I don't understand me. I'm so tired. Moving to a different high school is hard. I'm not good at being friends with girls. I made friends and they're cool. But they're horrible friends.
People are mean to me. I feel like people like me, but they really try to bring me down and that's effed up to the highest level. I try to boost everyone up. It's not cool.
I've heard of girls being like this.. I just, idk..
It's hard.
And I can't help but be burned when people say mean things to me.
But when people say nice things about me, nice sincere things, I usually cry.
I don't understand!
It's always lose lose.

Monday, March 30, 2009

You all fill my words, you fill the empty spaces in between.
You fill my tears, but you don't own any of my years.
My tears fill my heart, even my sorrow can't breathe.



I wrote a poem in my head last night, but I forget how it went, I loved it.

Sunday, March 29, 2009

I can feel the words forming on the tip of my tongue, I can feel the way you feel when your worries have been sung.
I feel my air purify my soul, I feel His love and I know he paid my toll.
I put my life together and took it apart to see it better.
But it's all a mess and everything is getting jumbled.
The thoughts in my head and the thoughts that roll off my toungue,
They're tainted, my sanity has faded.

Wednesday, March 25, 2009

Jake says the world is ending.
I say turn the news off and be happy.
But I feel so damn sad.
Sad to the core,
and happy on the outside.
Crush this anger,
find the blame.
Nothing will ever be the same..
Everything's a poem..
But I can't find the rhythm.

Supplied records
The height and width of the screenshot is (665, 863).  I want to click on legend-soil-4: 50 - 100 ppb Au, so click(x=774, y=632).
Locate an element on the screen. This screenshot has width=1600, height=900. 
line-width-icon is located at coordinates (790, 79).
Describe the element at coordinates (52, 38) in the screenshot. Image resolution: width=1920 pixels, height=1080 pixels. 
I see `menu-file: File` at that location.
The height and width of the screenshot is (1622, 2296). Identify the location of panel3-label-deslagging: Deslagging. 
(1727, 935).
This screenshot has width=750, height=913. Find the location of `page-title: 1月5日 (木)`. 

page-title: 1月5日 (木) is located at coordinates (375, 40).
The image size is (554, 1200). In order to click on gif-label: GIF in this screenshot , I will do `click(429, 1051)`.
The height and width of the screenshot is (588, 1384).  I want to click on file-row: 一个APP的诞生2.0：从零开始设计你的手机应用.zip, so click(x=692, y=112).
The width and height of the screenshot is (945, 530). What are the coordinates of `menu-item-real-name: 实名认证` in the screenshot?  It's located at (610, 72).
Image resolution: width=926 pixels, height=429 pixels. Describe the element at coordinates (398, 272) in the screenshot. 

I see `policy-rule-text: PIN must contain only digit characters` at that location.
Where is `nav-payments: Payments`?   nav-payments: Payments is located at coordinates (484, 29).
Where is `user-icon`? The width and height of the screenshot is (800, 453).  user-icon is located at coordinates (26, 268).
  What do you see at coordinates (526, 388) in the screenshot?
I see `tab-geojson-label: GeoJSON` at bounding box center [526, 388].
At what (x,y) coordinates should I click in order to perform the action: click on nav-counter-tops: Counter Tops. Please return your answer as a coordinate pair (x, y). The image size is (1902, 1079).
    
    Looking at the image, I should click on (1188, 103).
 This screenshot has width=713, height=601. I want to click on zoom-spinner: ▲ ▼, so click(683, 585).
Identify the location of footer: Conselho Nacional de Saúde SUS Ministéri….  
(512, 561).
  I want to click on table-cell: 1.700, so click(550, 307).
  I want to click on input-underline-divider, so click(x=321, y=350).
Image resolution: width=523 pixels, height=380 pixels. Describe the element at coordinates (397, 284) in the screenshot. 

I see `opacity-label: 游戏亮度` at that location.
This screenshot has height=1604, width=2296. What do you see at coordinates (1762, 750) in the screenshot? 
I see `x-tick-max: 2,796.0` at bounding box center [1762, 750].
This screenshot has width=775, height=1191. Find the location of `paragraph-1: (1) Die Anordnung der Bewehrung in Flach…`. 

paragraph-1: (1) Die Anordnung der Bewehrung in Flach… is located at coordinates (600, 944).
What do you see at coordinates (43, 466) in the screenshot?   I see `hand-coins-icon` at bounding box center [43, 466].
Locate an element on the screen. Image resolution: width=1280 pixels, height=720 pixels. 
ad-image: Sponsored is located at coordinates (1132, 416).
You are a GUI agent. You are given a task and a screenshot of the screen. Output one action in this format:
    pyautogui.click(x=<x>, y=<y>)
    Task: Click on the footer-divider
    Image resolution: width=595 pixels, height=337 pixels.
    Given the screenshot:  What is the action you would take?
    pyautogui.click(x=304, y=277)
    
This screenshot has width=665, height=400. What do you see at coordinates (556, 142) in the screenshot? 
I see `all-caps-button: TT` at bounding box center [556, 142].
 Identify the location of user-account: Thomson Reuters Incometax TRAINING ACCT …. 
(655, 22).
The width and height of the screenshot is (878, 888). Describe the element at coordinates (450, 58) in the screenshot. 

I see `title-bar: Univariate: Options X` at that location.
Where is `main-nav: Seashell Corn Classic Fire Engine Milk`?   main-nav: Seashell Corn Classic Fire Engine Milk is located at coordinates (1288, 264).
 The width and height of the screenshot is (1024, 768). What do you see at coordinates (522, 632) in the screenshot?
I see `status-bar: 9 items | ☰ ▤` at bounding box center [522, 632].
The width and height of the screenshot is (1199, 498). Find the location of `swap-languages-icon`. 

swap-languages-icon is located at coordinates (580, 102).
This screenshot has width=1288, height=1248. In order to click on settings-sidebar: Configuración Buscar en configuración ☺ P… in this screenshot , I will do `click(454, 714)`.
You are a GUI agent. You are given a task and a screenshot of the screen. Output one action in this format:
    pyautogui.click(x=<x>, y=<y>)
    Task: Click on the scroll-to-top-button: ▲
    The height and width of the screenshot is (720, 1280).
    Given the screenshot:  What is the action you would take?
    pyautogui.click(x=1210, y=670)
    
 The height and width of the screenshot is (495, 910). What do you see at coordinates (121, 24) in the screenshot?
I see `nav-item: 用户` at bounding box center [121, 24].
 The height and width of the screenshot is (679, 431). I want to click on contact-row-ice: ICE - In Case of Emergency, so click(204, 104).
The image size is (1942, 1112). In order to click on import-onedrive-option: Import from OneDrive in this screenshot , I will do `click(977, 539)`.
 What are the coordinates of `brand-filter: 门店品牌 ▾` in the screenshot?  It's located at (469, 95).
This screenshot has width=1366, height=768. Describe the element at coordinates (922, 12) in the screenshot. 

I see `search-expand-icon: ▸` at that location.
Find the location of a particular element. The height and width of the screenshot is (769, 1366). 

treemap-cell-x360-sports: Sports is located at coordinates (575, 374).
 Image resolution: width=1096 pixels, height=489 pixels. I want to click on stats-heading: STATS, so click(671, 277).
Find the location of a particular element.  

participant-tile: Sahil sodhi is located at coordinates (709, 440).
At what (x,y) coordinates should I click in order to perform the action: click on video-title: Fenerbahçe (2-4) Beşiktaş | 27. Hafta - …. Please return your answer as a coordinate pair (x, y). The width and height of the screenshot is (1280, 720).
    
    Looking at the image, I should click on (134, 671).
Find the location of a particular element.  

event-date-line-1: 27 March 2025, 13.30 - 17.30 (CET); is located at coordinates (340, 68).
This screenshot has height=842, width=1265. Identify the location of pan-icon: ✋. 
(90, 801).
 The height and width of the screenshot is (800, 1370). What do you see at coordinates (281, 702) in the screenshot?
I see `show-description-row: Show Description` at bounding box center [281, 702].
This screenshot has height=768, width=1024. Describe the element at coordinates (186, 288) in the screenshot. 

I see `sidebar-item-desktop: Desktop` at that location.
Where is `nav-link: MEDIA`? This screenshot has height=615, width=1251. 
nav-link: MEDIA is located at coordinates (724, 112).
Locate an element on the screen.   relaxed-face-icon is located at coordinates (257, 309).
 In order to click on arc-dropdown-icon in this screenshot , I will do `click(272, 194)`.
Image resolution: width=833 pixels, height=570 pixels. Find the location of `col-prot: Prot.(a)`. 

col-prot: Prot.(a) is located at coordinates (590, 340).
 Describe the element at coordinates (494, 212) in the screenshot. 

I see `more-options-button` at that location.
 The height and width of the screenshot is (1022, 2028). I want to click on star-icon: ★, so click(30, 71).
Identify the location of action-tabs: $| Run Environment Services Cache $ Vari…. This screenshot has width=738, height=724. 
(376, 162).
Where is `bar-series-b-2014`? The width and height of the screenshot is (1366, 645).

Tasks to carry out
A – In the records, echo the lines from the one with "The width and height of the screenshot is (1199, 498)." up to and including the one with "This screenshot has width=1288, height=1248.", word for word.
B – Proceed with the journal entries about feelings and poems, picking up after their final line.
The records are unrelated to the journal entries.

Exercise answers
A –
The width and height of the screenshot is (1199, 498). Find the location of `swap-languages-icon`. 

swap-languages-icon is located at coordinates (580, 102).
This screenshot has width=1288, height=1248. In order to click on settings-sidebar: Configuración Buscar en configuración ☺ P… in this screenshot , I will do `click(454, 714)`.

B –
Everything is art,
I wish I was gifted from the start.

Blehhh

Saturday, March 21, 2009

I am insane.
Hah. I feel emotionless sometimes. But I think I just cut my emotions off sometimes.
Because, in reality, I'm pretty emotional. Good emotional, too.
But, when I being super emotional, it sometimes sucks bad.
And when I'm being emotionless, it doesn't feel good either.

I'm just tired of her yelling.
I'm tired of people doubting me, everyone doubts me.

I kinda tired of writing these stupid blogs cause I sound like other stupid people.
But, atleast this is the only place I talk about it usually.

It's not an attention scheme.

Thursday, March 19, 2009

Salt my wounds

I'd give you direct quotes, but, I'm just beyond that right now.
I want to die.
Bredin just basically called me a piece of shit for not talking to him.. When I've tried.
And, man, you just need to be in my head.

I want to die.

Sunday, March 15, 2009

Okay.
Seriously, what the hell?
Idk. Everyone, I'm pretty sure knows what it feels like to be replaced, or to not be good enough.
I never fucking feel good enough.
Okay?
Never. But I love you all always. And it's not good enough. I'm not good enough. EVER.

I moved away from everyone being so scared I wouldn't be good enough for them to remember me. But they did.

False hope. You understand?


They're all slowly talking to me less.


I feel like...idk.
They're getting over me and I don't like it : ( I still need them.


Emily is my best friend.. And I was her's.
But now she has Caitlyn.
And idk, you probably dont get it. But it hurts worse than breaking up with any stupid boy.
Idk.. I trusted her, more than I've ever trusted anyone.. And like, idk. I finally had someone I could always depend on... And idk. That really doesn't happen to me a lot. I finally had someone I could compeltely trust, and that NEVER happens to me.


Idk..

Monday, March 9, 2009

Is it possible to be yourself too much?
Something is wrong with me, uhgg. The "unstableness" I wrote about earlier...
I realized I'm struggling to realize who I am.
I know who I was in cranberry.. And here,... Idk.
Is it possible to forget how to be you?
I feel like I act like myself.. But everything is out of control.
I don't think that is normal.
I am too open about my thoughts.
I'm just not me, I don't feel right..
I'm anxious all the time.. I can't sleep ever.
I need help and I can't figure out how to help me.



You can tell just from that little bit of thought that I'm not doing ok.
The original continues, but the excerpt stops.